** What the task requires **
Each line from the one containing "The image size is (639, 536)." to the end of the data must be copied exactly, the first and last included; no other lines and no pictures belong in the copy.

--- Provided data ---

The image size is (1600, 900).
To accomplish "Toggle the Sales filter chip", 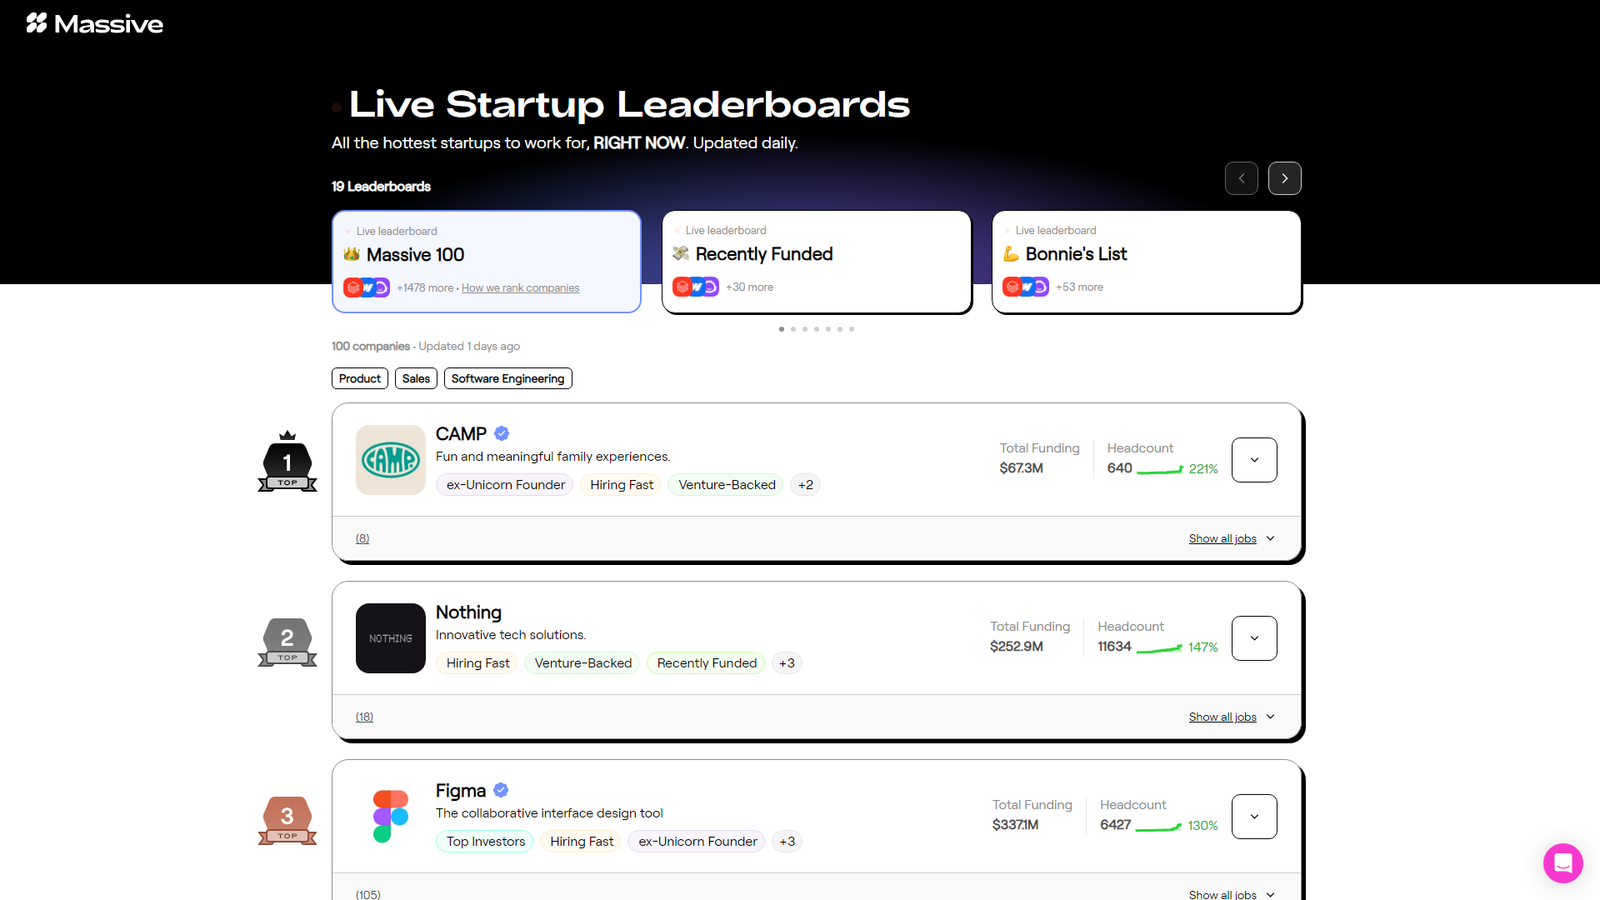I will pos(416,378).
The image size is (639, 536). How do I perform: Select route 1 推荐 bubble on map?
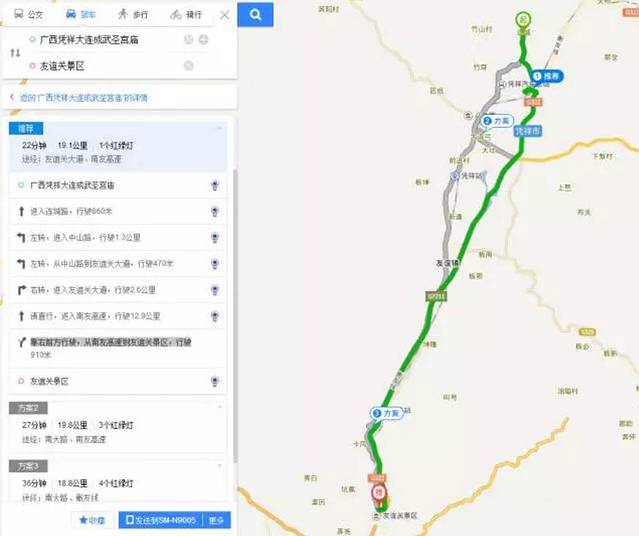pos(547,76)
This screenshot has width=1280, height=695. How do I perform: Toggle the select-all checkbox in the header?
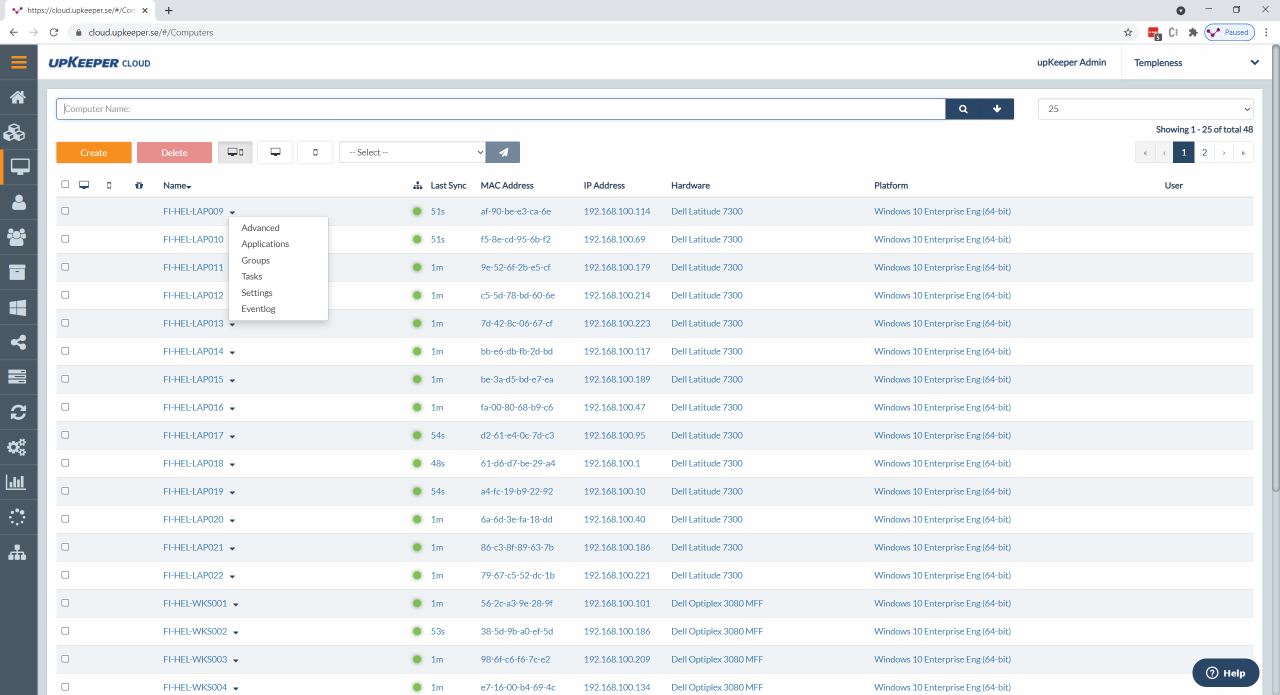pos(66,184)
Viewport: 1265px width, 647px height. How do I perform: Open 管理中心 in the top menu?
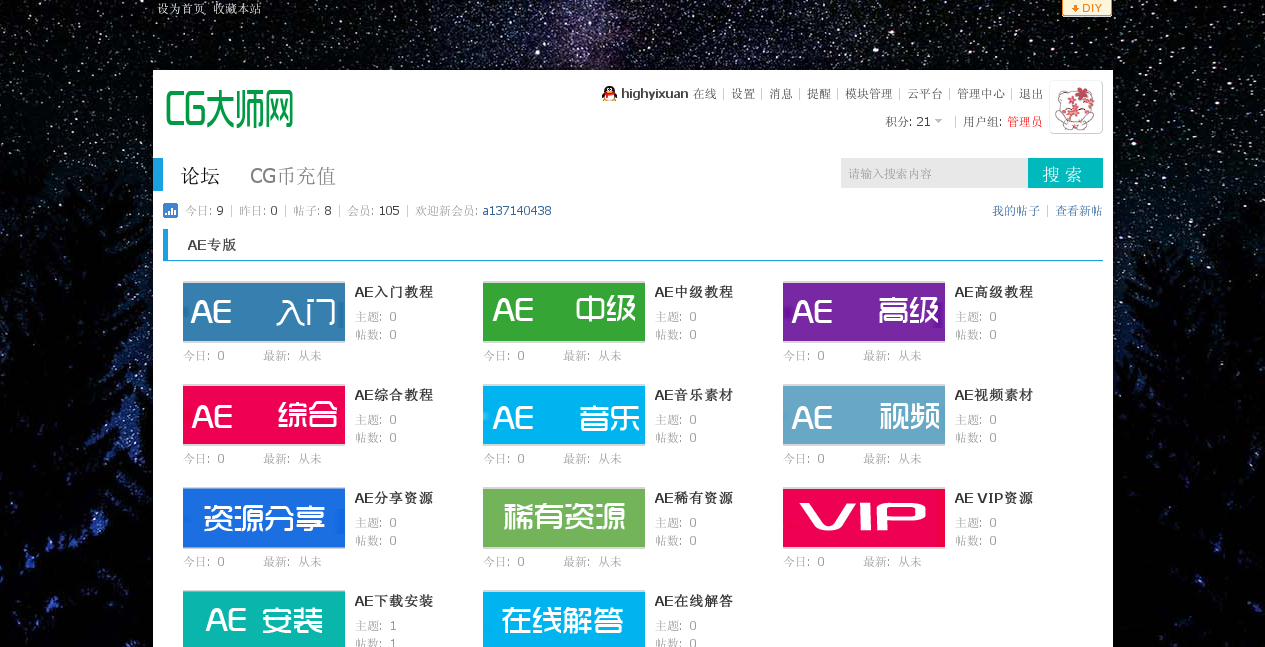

---

** Answer to the exercise **
The image size is (639, 536). How do I perform: Select route 1 推荐 bubble on map?
pos(547,76)
This screenshot has width=1280, height=695. How do I perform: Toggle the select-all checkbox in the header?
pos(66,184)
Viewport: 1265px width, 647px height. How do I perform: Open 管理中心 in the top menu?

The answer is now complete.